[PATCH] llvm-cov: Updated file checksum to be timestamp.

Fri Nov 15 23:03:39 PST 2013

On Fri, Nov 15, 2013 at 6:08 PM, Nick Lewycky <nlewycky at google.com> wrote:
> On 15 November 2013 17:38, Robinson, Paul
> <Paul_Robinson at playstation.sony.com> wrote:
>>
>> > -----Original Message-----
>> > From: llvm-commits-bounces at cs.uiuc.edu [mailto:llvm-commits-
>> > bounces at cs.uiuc.edu] On Behalf Of Yuchen Wu
>> > Sent: Friday, November 15, 2013 4:59 PM
>> > To: Nick Lewycky; Bob Wilson
>> > Cc: llvm-commits at cs.uiuc.edu
>> > Subject: RE: [PATCH] llvm-cov: Updated file checksum to be timestamp.
>> >
>> > >> 2. Using the output file itself to seed hash function, which makes
>> > it
>> > >> deterministic. I've tried implementing this using the size of the
>> > >> output buffer and it was pretty simple. The problem with it, however,
>> > >> is that there's a lot more chance for a change to the GCNO file to go
>> > >> unnoticed.
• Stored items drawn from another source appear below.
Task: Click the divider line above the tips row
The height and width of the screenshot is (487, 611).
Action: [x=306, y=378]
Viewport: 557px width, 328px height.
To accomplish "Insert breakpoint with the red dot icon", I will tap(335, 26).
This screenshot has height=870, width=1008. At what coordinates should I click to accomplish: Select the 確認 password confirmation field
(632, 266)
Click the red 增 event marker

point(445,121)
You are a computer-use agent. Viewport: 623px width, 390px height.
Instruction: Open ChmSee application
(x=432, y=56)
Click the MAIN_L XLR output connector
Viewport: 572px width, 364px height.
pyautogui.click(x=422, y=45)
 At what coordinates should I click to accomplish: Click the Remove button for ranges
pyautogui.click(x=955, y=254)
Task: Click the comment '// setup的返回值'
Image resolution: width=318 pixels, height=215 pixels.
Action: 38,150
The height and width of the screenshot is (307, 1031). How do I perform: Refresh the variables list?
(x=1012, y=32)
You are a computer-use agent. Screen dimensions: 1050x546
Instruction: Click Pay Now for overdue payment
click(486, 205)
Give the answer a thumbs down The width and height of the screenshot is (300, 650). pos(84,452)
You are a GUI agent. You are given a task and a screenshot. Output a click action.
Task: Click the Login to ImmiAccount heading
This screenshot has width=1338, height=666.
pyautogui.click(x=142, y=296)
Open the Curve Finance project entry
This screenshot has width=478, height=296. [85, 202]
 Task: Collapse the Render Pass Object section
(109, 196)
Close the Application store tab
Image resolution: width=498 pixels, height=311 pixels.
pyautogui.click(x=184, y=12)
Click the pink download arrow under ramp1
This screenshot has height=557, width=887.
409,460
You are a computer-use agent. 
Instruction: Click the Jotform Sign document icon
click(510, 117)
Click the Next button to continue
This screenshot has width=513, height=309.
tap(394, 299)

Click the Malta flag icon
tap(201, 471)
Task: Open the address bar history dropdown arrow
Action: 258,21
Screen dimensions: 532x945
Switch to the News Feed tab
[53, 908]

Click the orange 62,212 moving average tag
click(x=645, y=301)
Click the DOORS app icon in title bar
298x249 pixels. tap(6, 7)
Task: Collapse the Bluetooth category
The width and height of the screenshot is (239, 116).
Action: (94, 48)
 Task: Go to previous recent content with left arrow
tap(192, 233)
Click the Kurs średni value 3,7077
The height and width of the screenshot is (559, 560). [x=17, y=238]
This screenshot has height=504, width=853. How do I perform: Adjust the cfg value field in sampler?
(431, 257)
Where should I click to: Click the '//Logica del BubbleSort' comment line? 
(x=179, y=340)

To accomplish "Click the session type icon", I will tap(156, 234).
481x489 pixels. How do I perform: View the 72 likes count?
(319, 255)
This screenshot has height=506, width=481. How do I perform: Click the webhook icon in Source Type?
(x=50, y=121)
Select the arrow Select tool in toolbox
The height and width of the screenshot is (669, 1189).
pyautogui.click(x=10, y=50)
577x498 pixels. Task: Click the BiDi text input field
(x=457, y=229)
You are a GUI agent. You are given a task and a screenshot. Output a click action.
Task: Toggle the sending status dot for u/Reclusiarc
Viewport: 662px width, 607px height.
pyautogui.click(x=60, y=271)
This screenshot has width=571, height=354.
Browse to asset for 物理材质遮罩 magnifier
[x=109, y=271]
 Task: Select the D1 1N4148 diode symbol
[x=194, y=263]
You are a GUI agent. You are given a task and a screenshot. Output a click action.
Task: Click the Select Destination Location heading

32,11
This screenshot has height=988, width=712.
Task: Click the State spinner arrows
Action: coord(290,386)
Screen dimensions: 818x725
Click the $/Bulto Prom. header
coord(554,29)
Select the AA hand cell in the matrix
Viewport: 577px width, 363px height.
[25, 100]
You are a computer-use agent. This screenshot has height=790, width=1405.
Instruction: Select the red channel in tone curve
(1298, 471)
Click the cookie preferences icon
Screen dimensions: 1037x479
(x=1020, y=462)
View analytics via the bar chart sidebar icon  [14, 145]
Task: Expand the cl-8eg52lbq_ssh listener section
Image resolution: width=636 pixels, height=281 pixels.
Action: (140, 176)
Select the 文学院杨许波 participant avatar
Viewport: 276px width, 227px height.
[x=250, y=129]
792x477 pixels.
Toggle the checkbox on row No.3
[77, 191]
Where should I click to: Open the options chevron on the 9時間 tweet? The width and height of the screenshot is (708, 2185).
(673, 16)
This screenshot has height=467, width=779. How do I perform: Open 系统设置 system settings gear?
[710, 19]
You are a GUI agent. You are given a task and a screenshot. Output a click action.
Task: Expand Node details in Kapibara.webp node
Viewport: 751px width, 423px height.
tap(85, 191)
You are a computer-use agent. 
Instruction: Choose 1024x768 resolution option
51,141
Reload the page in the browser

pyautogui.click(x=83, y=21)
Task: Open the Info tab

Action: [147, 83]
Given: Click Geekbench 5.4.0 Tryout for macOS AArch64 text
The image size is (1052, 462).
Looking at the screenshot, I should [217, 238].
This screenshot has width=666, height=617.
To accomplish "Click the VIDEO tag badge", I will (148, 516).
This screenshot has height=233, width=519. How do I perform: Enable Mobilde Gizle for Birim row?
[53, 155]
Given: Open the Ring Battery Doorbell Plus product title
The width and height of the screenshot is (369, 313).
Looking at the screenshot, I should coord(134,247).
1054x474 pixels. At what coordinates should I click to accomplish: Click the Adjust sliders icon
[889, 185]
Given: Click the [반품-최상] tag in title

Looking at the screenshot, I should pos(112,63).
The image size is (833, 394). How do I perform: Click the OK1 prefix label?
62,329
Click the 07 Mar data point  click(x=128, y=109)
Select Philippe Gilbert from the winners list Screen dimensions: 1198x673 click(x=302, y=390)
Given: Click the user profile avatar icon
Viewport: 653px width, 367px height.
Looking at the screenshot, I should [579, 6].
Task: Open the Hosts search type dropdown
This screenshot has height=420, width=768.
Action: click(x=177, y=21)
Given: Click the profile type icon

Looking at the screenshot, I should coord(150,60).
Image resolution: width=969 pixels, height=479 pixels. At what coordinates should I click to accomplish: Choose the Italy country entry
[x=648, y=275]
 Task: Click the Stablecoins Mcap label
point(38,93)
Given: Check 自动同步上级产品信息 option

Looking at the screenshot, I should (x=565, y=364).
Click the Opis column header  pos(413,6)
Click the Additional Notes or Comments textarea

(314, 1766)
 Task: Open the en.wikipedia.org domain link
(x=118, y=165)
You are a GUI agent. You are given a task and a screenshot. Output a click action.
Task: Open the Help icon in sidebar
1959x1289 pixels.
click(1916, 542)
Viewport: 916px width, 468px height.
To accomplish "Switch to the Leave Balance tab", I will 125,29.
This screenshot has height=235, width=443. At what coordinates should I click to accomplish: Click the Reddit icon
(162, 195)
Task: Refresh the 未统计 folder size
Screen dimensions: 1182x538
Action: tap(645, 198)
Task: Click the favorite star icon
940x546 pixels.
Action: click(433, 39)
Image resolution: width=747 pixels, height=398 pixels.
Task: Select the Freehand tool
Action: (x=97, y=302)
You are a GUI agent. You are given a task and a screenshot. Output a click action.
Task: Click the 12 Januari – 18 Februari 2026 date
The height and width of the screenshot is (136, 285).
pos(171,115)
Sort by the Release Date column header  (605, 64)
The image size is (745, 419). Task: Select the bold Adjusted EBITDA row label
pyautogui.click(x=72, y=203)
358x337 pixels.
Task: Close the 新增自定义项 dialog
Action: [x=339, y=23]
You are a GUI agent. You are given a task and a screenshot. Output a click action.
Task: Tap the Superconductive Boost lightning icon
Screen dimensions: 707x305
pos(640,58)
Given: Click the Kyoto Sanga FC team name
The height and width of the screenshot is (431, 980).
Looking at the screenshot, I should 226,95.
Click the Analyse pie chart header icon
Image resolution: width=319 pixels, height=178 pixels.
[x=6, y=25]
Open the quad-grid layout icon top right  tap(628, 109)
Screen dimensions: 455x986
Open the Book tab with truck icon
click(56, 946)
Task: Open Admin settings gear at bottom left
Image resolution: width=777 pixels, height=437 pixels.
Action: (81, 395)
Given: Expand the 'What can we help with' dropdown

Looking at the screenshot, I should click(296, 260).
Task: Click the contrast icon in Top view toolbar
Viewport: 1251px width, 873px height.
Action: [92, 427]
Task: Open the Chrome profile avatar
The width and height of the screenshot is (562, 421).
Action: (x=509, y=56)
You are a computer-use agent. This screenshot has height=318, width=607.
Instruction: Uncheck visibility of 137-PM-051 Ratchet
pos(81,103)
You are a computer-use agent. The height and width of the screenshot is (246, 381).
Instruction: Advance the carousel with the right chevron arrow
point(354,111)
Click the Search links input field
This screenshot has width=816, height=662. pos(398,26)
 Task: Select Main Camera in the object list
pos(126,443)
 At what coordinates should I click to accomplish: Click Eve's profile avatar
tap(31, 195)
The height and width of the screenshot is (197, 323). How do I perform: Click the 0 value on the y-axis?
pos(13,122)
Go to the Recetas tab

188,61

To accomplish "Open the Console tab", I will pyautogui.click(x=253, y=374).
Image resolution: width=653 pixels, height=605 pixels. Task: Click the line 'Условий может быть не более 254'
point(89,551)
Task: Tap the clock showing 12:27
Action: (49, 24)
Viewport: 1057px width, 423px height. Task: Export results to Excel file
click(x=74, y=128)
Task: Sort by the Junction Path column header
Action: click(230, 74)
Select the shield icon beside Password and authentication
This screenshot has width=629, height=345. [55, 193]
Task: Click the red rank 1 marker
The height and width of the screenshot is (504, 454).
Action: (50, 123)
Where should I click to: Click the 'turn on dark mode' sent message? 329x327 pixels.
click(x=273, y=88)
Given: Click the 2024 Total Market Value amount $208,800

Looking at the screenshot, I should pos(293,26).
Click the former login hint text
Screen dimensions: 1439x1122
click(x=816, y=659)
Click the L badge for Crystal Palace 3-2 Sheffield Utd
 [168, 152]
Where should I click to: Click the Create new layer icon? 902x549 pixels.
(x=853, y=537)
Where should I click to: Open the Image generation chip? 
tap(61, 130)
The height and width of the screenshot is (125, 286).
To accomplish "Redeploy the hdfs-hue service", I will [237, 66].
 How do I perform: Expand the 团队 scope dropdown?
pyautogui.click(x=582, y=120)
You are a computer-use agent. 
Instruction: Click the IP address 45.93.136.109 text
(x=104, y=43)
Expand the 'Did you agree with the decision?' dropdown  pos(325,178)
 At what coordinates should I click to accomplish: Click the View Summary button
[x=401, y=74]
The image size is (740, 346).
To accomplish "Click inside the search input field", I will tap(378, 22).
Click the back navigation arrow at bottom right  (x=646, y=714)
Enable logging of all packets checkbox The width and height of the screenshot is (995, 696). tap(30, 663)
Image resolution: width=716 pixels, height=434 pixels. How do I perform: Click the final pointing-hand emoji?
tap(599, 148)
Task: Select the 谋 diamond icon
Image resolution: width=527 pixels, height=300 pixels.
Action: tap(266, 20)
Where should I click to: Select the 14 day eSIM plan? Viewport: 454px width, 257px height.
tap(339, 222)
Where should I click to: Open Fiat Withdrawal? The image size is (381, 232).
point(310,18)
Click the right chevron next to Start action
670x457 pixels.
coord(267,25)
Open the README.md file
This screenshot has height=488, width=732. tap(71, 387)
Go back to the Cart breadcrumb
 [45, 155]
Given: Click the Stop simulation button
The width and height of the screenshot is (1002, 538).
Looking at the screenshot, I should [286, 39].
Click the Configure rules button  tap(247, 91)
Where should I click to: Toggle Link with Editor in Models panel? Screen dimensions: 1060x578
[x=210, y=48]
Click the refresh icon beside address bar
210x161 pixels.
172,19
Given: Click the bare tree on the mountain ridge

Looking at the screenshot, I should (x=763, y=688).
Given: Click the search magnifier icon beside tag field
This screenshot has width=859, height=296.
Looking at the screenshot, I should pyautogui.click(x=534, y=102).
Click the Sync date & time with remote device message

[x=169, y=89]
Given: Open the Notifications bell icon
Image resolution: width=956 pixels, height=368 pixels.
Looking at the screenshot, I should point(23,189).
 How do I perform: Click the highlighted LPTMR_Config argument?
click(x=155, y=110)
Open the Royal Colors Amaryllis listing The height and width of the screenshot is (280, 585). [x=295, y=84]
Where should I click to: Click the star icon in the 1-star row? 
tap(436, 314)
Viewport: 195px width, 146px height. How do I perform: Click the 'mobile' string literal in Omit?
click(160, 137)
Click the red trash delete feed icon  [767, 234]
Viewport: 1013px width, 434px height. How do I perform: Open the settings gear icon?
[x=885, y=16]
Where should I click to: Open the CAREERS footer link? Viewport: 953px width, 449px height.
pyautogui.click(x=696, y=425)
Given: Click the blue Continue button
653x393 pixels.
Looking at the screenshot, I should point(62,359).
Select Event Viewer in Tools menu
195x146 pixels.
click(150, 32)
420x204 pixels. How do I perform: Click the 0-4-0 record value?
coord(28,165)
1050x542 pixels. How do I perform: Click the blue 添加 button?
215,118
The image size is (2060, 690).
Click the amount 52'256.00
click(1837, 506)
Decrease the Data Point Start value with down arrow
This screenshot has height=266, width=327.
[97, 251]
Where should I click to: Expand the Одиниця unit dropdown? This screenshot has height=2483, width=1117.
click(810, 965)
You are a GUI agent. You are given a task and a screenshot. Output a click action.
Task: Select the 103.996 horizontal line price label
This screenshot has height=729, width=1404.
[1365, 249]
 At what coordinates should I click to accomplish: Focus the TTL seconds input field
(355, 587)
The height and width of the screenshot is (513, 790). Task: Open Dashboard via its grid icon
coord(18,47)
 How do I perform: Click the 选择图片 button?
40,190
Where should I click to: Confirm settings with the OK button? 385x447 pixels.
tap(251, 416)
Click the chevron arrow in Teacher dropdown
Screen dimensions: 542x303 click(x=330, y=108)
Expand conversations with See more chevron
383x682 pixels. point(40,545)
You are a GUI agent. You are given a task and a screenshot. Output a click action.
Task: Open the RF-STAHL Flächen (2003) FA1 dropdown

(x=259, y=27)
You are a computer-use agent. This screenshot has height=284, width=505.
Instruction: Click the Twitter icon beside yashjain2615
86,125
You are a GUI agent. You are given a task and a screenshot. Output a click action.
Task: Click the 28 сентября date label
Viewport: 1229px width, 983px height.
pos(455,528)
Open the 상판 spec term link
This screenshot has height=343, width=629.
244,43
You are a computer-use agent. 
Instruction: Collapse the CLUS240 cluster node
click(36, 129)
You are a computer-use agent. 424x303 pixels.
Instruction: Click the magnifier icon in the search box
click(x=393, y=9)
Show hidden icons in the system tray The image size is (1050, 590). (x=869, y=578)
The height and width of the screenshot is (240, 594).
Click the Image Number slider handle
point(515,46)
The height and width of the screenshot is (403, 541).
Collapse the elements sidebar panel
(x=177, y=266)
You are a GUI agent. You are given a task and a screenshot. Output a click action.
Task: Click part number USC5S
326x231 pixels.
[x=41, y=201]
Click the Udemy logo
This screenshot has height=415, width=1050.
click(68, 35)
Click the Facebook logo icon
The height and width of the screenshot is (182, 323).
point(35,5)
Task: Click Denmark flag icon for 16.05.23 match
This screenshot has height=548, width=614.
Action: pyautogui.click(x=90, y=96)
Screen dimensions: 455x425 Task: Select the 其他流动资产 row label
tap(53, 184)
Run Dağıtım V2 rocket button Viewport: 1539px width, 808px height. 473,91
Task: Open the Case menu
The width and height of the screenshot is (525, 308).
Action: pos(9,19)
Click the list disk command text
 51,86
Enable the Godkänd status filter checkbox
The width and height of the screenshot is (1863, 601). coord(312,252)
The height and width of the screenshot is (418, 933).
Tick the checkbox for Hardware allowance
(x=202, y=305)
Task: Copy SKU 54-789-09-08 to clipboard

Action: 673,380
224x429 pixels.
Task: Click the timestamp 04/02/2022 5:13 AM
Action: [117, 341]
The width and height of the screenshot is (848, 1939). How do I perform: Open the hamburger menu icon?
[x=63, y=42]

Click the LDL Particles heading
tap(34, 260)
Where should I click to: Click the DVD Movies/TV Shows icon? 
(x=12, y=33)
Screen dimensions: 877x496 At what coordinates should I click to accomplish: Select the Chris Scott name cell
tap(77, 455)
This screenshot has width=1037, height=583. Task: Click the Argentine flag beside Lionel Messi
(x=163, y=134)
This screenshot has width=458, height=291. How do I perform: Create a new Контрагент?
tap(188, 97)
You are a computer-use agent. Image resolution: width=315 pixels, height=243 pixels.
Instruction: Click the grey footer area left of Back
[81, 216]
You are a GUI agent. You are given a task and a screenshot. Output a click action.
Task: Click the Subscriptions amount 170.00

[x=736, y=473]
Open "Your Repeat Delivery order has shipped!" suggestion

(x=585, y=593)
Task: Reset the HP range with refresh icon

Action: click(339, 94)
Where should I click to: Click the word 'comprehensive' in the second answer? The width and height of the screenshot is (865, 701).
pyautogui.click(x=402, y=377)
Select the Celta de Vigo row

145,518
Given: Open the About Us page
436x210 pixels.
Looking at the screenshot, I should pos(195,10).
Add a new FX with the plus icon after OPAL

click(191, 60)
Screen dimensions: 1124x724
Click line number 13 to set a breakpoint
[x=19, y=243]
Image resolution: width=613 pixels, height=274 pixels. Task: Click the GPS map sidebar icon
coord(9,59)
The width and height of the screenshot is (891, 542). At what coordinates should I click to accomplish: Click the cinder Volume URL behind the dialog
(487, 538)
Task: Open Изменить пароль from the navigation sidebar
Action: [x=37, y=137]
I also think that even if the source hadn't changed
>> > between
>> > >> compiles, the new binary files shouldn't be compatible with the old.
>> > >
>> > > This is obviously the correct approach. In general, it's important to
>> > > be able to have reproducible builds so that we can reproduce the same
>> > > binaries from source, builds where outputs can be cached (for instance
>> > > by modern non-make build systems that use the md5 of the output
>> > files),
>> > > etc. GCC's behaviour is silly and there's no need to replicate it.
>> > >
>> > >> "The problem with it, however, is that there's a lot more chance for
>> > a
>> > >> change to the GCNO file to go unnoticed."
>> > >
>> > > What do you mean by this? Are you worried that things could go into
>> > the
>> > > GCNO file without being an input to the hash function? The checksum is
>> > > a safety measure to help people avoid accidentally putting mismatching
>> > > GCNO and GCDA files together. Not having something be input to the
>> > hash
>> > > is the safe failure. We don't want the checksum to change if other
>> > > parts of the GCNO file weren't modified.
>> >
>> > What I meant by the last statement was that if you are doing something
>> > like hashing the size of the file to compute a checksum, there is a much
>> > higher chance that you may be using a GCNO file generated from a
>> > different source that just happens to be the same size. Obviously that
>> > was just an example, so if you guys came across a better way to seed the
>> > hash for Google's gcc checksum, I'd be happy to hear it :)
>>
>> Can we use an MD5 of the source file here? (Not having looked at the
>> patch, sorry...) The only reason I ask is that there's a DWARF 5 feature
>> to use MD5 instead of timestamps in the debug-line info, so computing an
>> MD5 of the source files is something we'll want to do anyway, eventually.
>
>
> That's reasonable, but I'd prefer to have the .gcno's checksum not depend on
> things which aren't in the .gcno. Fixing a typo in a comment for instance
> produces the same .o file and I'd like it to produce the same .gcno file.
>
> That applies to DWARF too. I hope we haven't standardized something that
> requires us to emit a different .o file just because of a typo fix in a
> comment.
>

It's not finalized yet :)

-eric